‘Bionic woman’ Claire Lomas: Going to the loo and feeding my child are my real successes
When Claire Lomas, who is paralysed from the chest down, finished the London Marathon in a robotic suit in the spring, she was universally hailed as the ‘Bionic Woman’. She tells me that she knew the challenge was going to be a massive one, and that the achievement, if she managed it, would be a first.
“Because what I’d done was so unusual, it meant that the press followed me around, reporting on my life and background. I have been nominated for and won awards, it’s been amazing.” And the awards are still coming. Next week Claire will attend the Inspiration Awards for Women, whose alumni include Dame Helen Mirren and Annie Lennox, to find out whether she’s won in the Inspirational Fundraiser category.
This doesn’t surprise me in the slightest, I can tell Claire is an outstanding character after five minutes on the phone with her. For a start, both times we speak, she explains that she’s a little out of breath because she’s riding her bike. Just as I’m thinking that having a cup of tea and doing an interview is enough multi-tasking for me, Claire tells me that she has to be on her ’static bike’ as much as possible because she’s in training to ride from Paris to London.

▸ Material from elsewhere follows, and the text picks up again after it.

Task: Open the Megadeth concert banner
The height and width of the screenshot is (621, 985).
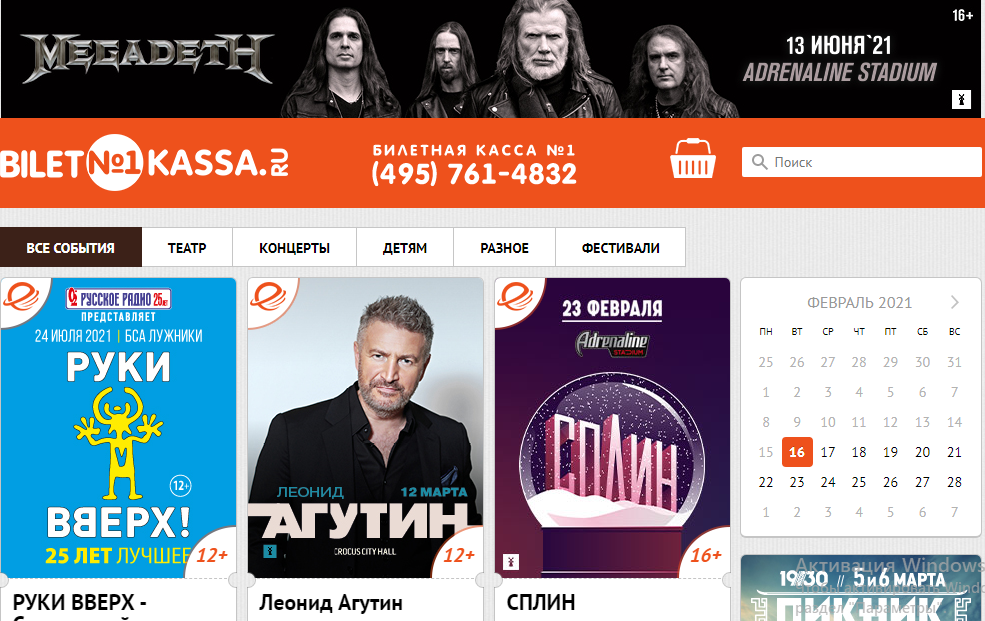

Paraplegia notwithstanding, she will set off in April of next year on a specially-designed outdoor bike. Advanced FES technology will act as her brain, transmitting signals to tell her muscles to move. “But that doesn’t mean it’ll do all the hard work for me”, she stresses, “the electrodes can’t override tired legs!”
When I gush about how incredible a feat this is, and how this seems to have been the year of so-called disabled people forcing us to focus only on their abilities, Claire takes an unexpected point of view.
“I would never take anything away from the fantastic coverage of brilliant disabled people, I would just like to be permitted to add to it. It’s really important to say that my real successes, and the things that have made me happy since my accident, are anything but outstanding. It’s going to the loo, feeding your child, or just managing to have more ‘up days’ than ‘down day’s that [as a disabled person] are your real victories.”
When the triumphant Paralympics were held this summer, Claire was proud to light the cauldron in Trafalgar Square: “some of the Paralympians’ successes were super-human in their excellence.” But she is entirely right in saying that the news agenda was dominated by tales of exceptional people doing exceptional things. The focus, as David Beckham reminded us in the Sainsbury’s ads, was firmly on the ‘extraordinary’.
Indeed Claire knows other disabled people doing incredible things, such as her friend Matt Hampson, who is paralysed from the neck down, yet has helped so many others. But she also knows disabled people like her friend Catherine Kouam, who didn’t have the respite of many ‘up days’ following the accident that paralysed her two-and-a-half years ago. Due to complications from her injuries she sadly passed away last month.
“I have my days feeling like Catherine did, overcome with frustration and missing my active body. When I could walk, I always walked fast. I rode horses in competitions, I trained hard and played hard – life was very much in the fast lane.”
Claire’s forthcoming bike ride is already raising money in Catherine’s memory, and I ask her if it’s this thought spurs her on. “Yes and no,” she deliberates, “the thought of (Catherine) will motivate me hugely. But, would I have the energy to keep up my daft stunts without the support of my family? Not a chance.”
When Claire was thrown from her horse in the Osberton Horse Trials in 2007, she was just 27. She broke ribs, fractured her neck and injured her spinal cord, causing paralysis. Soon after, the relationship she had been in fell apart. “I see now that we weren’t right for each other,” she says. But at her lowest ebb, having lost all feeling in her once-toned legs, she couldn’t imagine feeling attractive again. ”I wasn’t worried about missing event riding as much as I was about being lonely. I was worried about not doing normal, run-of-the-mill things like going on dates, getting married and being a mum.”
I’m not one to endorse marriage as the best a woman can hope for, and Claire’s actions show that she too wants much more out of life. But there’s no escaping her frank disclosure: it’s the everyday, bog-standard stuff, like finding a partner and having a family which fulfils her. And it’s the same for many of us, disabled or otherwise.
This, paradoxically, is why Claire continues to pursue the extraordinary. “Fundraising is beyond vital,” she explains, and while her achievements may inspire people, the money she raises is what makes a material difference. “Being disabled is expensive, and the advancements in medicine that benefit us all have to be paid for by someone.”
Since her nomination for the Inspiration Awards for Women, I ask Claire whom she hopes to help with her fundraising efforts. As was my suspicion, her dream is not so much for extraordinary people to have special things; but for ordinary people to have the ordinary things in life.